Picking Winners, March Madness and Gambling
By Dian Vujovich
Picking a winner isn’t exactly easy. Nor does it seem to matter much whether you’re looking for a couple of stocks or mutual funds that will be financially rewarding or betting on the winning basketball team during March Madness season. Heck, even real estate investors who think they’ve got an edge by investing in something with Trump’s name on it can come up short as those who plunked down moola to be a part of the condo-hotel by the name of Trump International Hotel & Tower in Ft. Lauderdale have learned. It’s facing foreclosure.
But because the hope of a reward —any reward—seems to overshadow some of the obvious risks involved we keep going for it. Good for us. Good for the various markets —be they stock, bond, real estate or basketball pools.
Although there’s plenty of data about how investors and their investing behavior—for instance, they tend to sell their winning stocks and hold on to their losing ones– there’s also data about our sports gambling ways.

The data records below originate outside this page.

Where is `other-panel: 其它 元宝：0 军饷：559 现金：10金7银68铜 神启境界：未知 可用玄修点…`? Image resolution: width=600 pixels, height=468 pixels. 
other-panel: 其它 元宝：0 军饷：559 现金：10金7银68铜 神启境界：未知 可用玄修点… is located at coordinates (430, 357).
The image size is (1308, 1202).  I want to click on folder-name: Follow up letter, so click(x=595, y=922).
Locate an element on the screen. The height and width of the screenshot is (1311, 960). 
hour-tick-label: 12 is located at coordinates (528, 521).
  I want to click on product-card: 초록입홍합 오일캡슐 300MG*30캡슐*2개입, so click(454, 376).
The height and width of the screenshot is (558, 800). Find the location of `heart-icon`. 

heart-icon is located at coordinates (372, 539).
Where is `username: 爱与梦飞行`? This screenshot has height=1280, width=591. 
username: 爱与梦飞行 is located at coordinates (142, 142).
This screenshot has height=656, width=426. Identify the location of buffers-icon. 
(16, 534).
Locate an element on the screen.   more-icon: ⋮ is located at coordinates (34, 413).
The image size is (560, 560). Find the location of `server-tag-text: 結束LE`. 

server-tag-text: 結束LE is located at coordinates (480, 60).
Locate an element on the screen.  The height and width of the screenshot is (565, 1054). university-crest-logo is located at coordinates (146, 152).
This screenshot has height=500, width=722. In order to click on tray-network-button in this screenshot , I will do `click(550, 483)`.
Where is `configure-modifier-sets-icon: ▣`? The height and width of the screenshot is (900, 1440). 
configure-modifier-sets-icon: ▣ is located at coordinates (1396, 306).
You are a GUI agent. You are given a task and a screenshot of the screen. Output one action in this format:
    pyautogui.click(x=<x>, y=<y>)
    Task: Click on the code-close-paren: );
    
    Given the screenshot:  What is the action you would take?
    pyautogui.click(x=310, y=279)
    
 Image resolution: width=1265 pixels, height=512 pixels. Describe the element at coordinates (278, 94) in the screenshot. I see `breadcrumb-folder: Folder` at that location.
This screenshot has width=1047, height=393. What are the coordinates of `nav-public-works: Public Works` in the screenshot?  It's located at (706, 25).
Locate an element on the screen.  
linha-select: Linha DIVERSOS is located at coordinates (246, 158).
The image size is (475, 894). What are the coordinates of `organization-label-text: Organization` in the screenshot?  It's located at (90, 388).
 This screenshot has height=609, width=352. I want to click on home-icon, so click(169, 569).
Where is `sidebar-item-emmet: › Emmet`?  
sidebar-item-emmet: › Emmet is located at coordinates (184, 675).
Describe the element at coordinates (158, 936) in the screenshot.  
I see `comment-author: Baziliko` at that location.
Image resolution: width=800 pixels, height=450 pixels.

Here, from the Florida Council on Compulsive Gambling (www.gamblinghelp.org), is some data gleaned from sports’s betters whether they’re betting on the Super Bowl, Kentucky Derby or March Madness teams:
-Most (97 percent) are guys.
-54 percent have committed illegal acts (the average is 35 percent) and acts include larceny, fraud, embezzlement, etc.
-49 percent have problems at work due to their gambling.
-35 percent place their bets with bookies; 35 percent wager online.
-They’ve got debt—the average debt reported? $58,450.
-More than 10 percent of Americans participate in March Madness office pools.
If I were in an office, I’d probably be throwing in a few bucks to be a part of the March Madness pool if there was one. For that matter, I throw a buck here and there to the Florida Lottery and Power Ball when their pots get big enough to lure me even though I know from experience that my odds of winning are el-crappo.
So while I’ve heard that I’ve got a better chance of being hit by lightening, dieing from a snakebite, executed or killed by an asteroid than winning a lottery, I still try every now and then.
All of which sort of makes selling your winning stocks and holding on to your losers seem almost sensible.